La Coupe du monde de soccer, qui s'est amorcée hier au Brésil, est un grand événement sportif. Mais sur le terrain se dessinent souvent d'autres enjeux, d'ordre culturel, économique ou politique.

Certains pays en profitent pour régler symboliquement leurs différends diplomatiques. D'autres espèrent qu'une bonne performance de leur équipe atténuera les tensions nationales, ou que cette tribune leur permettra de briller un peu plus sur la scène internationale. Dans bien des cas, les matchs dépassent de loin le simple cadre du terrain de soccer.

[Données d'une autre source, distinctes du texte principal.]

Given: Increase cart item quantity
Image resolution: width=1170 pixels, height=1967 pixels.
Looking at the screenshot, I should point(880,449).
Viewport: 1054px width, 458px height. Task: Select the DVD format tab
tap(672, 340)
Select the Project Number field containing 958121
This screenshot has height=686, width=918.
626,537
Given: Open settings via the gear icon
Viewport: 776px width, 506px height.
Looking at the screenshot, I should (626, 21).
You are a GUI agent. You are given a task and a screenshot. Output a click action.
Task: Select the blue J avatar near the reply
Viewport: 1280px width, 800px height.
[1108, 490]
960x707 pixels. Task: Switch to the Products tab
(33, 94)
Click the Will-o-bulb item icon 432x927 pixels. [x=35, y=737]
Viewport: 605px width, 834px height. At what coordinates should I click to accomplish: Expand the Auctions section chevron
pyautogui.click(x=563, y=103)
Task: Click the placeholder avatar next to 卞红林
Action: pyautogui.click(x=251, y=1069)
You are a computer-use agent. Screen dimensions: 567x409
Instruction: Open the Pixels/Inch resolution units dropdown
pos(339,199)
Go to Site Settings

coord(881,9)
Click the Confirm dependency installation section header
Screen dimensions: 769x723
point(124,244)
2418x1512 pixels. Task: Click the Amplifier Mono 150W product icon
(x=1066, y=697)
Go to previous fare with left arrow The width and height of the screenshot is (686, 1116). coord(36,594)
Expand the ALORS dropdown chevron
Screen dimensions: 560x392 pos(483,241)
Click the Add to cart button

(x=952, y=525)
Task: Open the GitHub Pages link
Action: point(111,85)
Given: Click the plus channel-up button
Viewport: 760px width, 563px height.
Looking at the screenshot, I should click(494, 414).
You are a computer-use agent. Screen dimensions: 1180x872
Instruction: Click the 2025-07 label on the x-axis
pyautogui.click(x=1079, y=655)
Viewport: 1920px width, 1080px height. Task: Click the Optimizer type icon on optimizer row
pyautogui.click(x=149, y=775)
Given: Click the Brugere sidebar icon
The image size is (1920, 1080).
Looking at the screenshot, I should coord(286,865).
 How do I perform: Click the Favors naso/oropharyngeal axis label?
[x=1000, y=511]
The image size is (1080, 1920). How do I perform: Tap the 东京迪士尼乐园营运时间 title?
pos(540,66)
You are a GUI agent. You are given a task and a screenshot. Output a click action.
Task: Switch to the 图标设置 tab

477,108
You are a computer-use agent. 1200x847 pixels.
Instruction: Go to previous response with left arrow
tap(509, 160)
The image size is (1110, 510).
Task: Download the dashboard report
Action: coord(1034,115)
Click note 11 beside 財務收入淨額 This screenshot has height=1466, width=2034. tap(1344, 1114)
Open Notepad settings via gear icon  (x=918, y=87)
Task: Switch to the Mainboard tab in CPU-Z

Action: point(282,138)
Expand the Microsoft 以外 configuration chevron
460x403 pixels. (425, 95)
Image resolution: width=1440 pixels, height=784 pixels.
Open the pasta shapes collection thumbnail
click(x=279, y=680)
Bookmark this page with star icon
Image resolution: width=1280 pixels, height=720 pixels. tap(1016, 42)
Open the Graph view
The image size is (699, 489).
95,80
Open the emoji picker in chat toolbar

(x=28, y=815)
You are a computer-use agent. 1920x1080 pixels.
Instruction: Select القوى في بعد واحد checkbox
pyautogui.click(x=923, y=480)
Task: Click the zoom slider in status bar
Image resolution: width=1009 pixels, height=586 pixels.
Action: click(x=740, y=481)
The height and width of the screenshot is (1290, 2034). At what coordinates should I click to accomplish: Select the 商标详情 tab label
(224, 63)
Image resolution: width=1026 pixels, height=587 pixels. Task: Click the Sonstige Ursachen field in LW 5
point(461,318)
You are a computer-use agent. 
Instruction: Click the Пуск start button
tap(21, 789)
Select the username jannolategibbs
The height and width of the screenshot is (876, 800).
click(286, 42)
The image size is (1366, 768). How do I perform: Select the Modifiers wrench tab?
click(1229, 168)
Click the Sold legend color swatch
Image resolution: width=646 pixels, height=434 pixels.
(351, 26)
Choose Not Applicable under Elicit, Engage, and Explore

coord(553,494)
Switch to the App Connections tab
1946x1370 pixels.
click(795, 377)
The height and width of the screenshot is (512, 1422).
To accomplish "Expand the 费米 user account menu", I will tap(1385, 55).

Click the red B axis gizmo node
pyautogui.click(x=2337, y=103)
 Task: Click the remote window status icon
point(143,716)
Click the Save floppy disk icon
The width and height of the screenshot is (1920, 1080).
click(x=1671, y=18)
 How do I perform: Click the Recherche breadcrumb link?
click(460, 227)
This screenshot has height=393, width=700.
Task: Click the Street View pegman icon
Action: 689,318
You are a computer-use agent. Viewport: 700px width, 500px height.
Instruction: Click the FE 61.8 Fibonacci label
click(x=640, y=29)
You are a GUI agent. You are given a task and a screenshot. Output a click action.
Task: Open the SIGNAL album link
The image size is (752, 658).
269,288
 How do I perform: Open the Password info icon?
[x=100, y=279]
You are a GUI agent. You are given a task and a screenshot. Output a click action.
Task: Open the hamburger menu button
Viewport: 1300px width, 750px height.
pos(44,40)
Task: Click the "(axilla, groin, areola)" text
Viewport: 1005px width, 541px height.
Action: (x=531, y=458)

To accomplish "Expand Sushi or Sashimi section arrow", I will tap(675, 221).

«La Coupe du monde de football est le moment de représentation nationale à l'échelle internationale qui est le plus exacerbé, explique Alberto Vergara, chercheur postdoctoral à Harvard, récemment l'invité du CERIUM dans un séminaire sur le soccer et la politique. Pour la vie de millions de personnes et pour la vie politique sur la planète, je dirais que c'est plus important que d'être représenté à l'ONU. Ces 11 gars sur le terrain, c'est toute une nation qui se bat et qui joue. Si le contexte s'y prête et qu'il y a une charge émotionnelle, l'événement peut avoir une connotation politique.»

Cette «connotation politique» peut avoir des effets rassembleurs, souligne M. Vergara.

Plusieurs pays africains, ethniquement divisés, ont ainsi profité du soccer pour renforcer leur unité nationale.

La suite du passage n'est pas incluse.